----- Dataset entries -----
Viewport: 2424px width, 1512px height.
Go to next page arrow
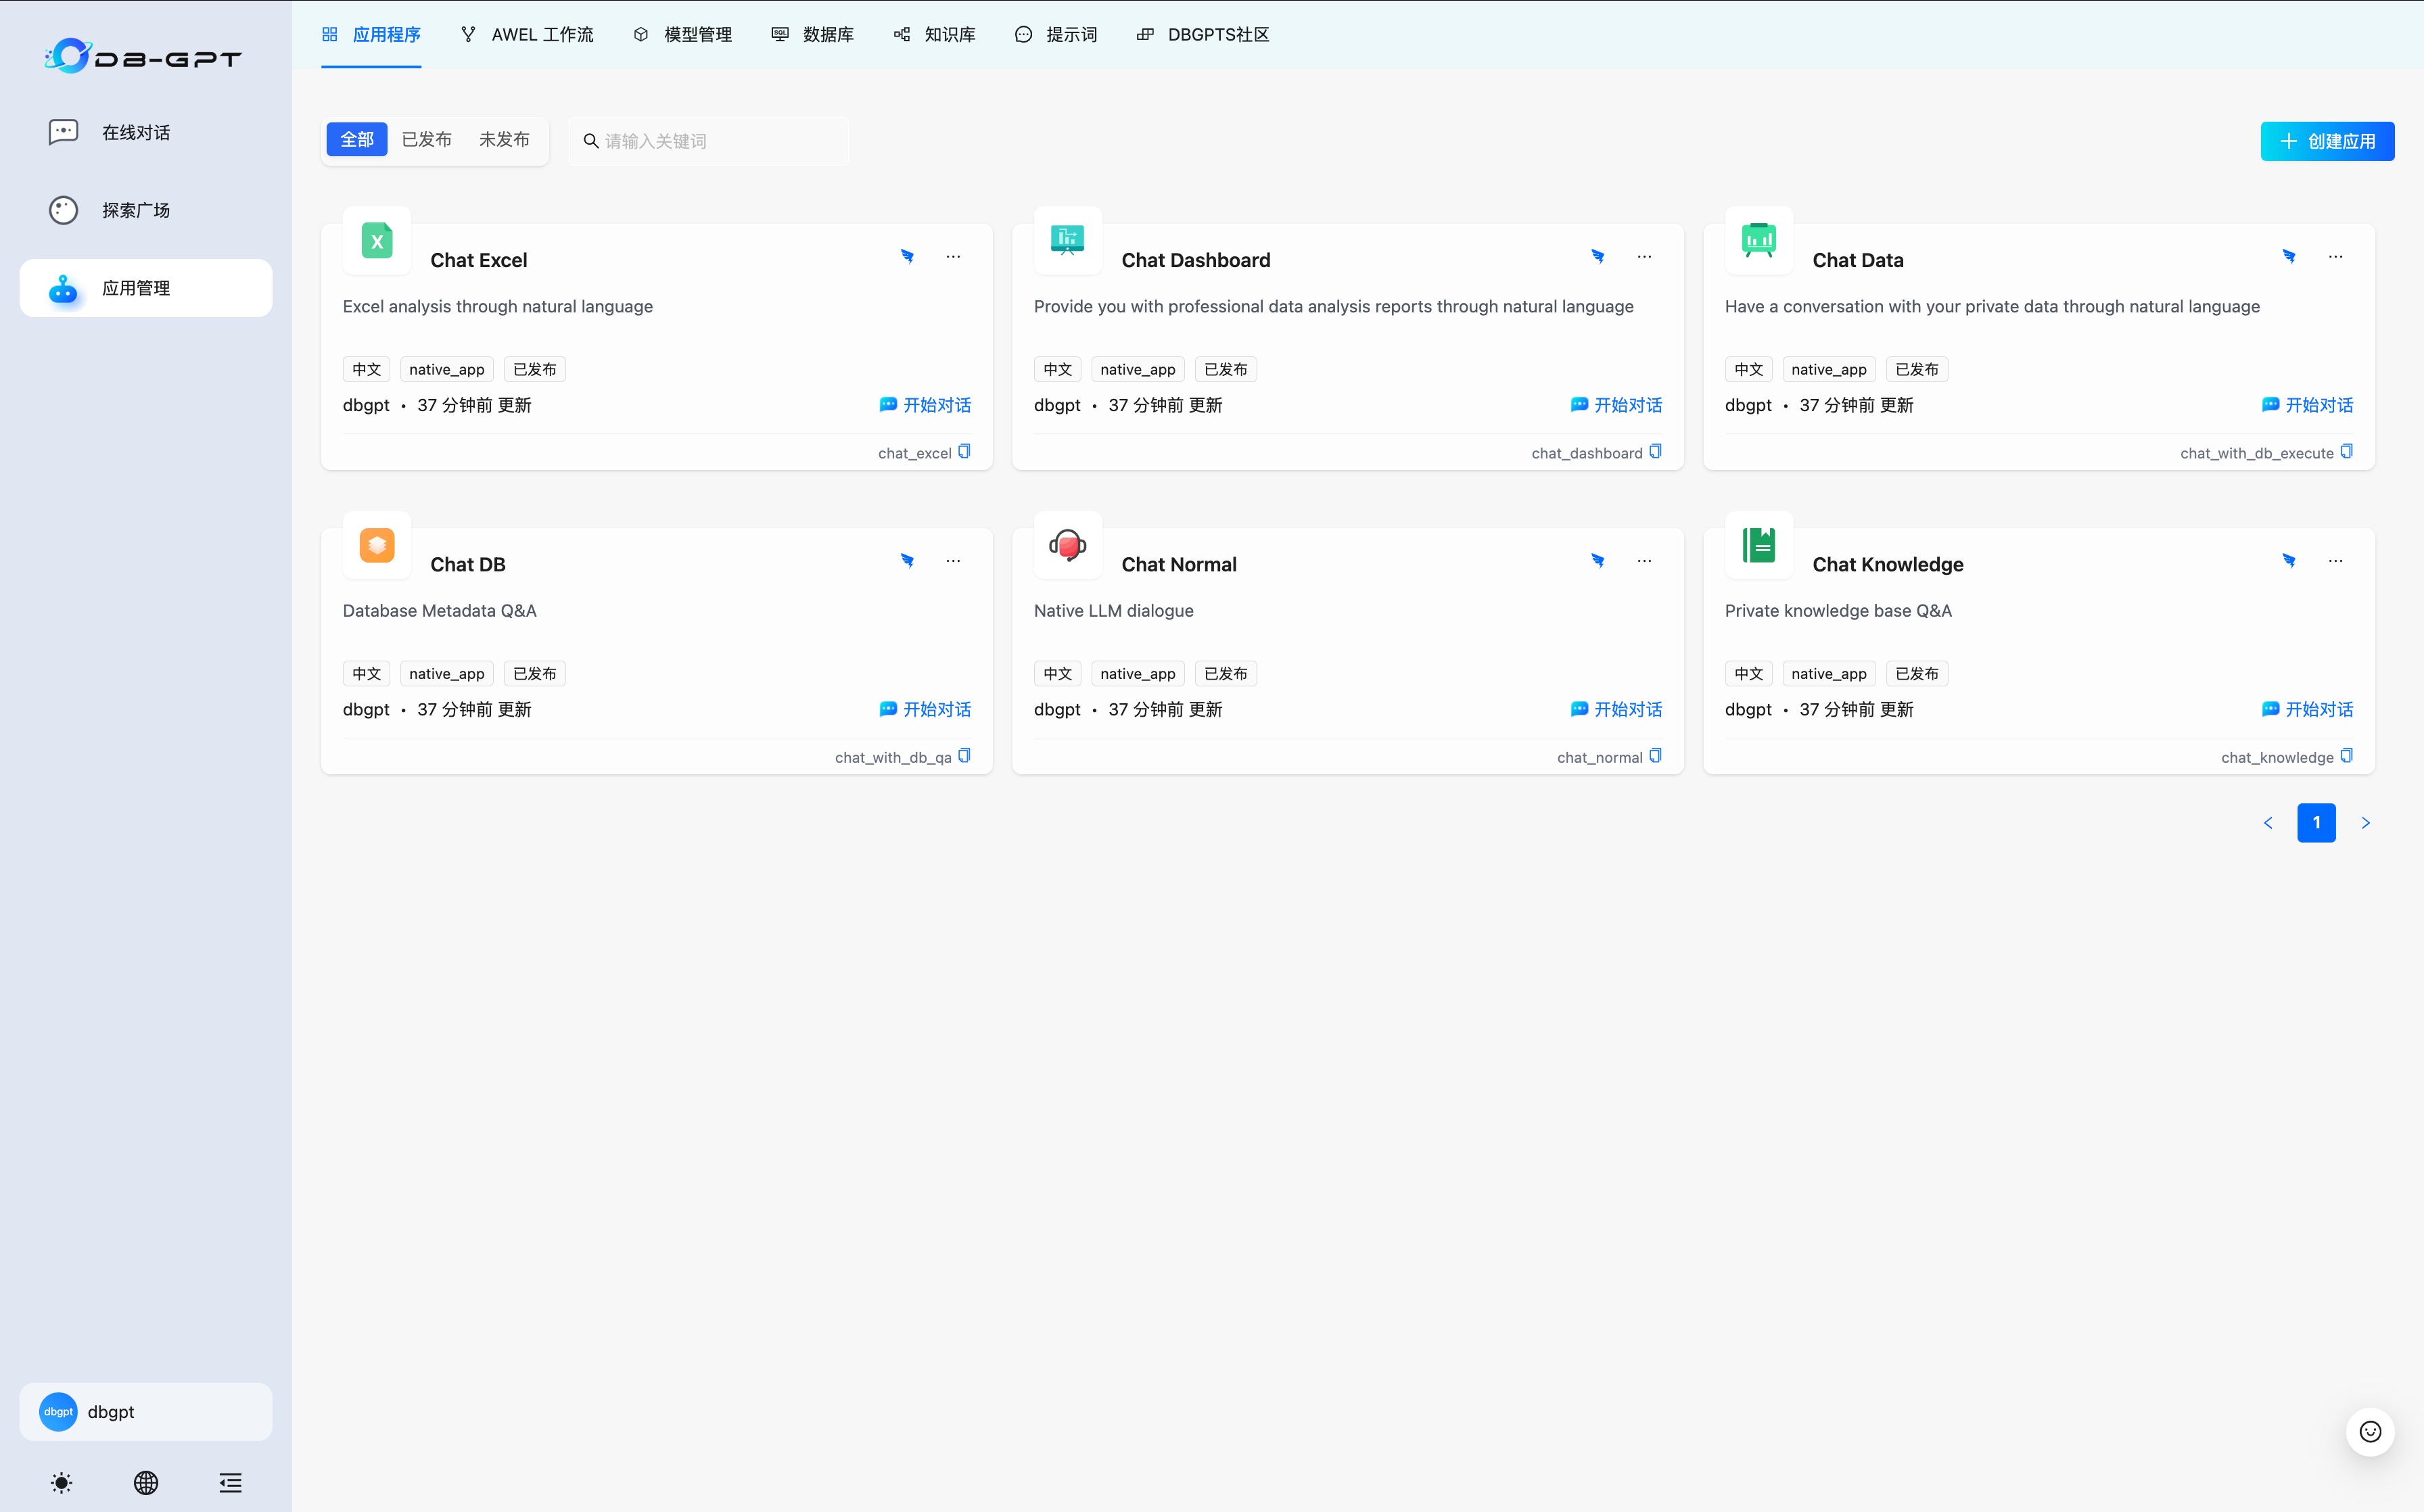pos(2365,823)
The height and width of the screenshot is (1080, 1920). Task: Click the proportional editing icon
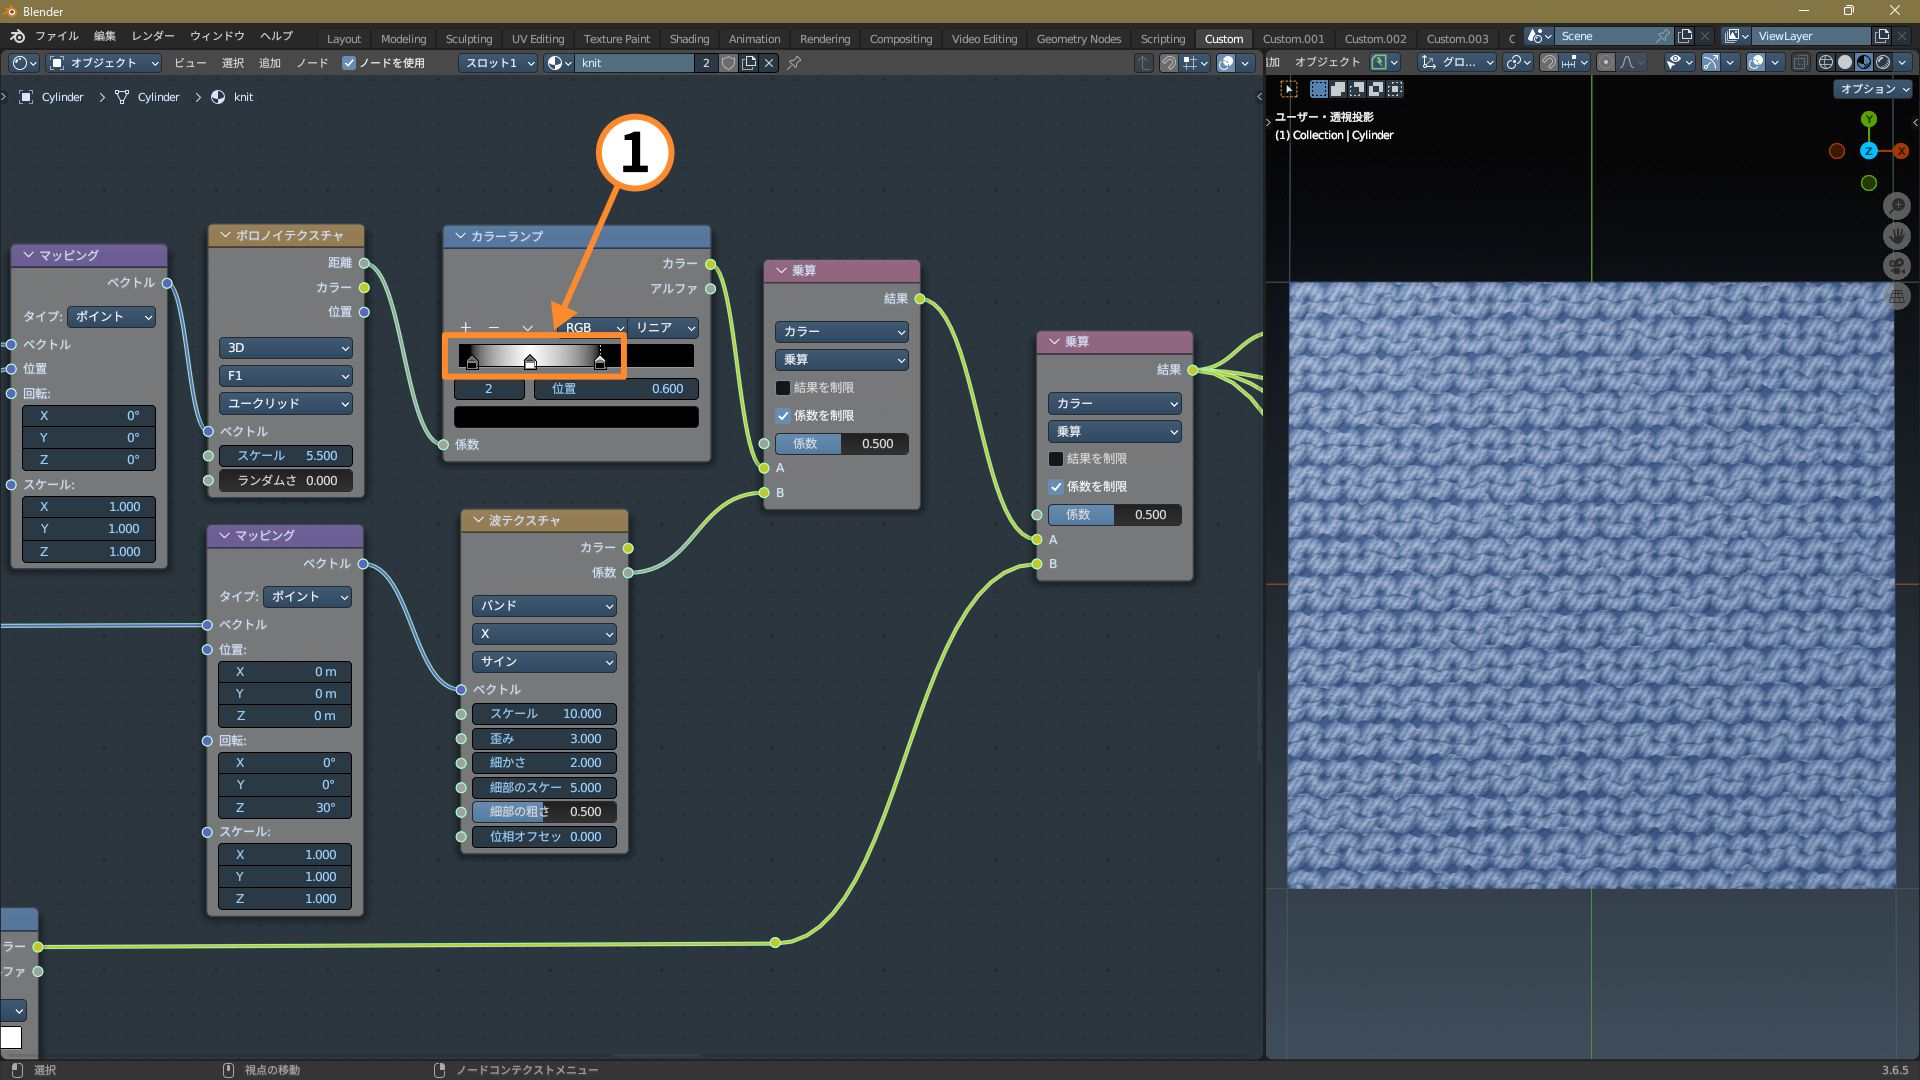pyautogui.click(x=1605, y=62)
-----
**Problem details**
Quote the listing from the line containing "The height and" through the end of the listing, leaving the pictures out.

**Final result**
The height and width of the screenshot is (1080, 1920). Task: Click the proportional editing icon
pyautogui.click(x=1605, y=62)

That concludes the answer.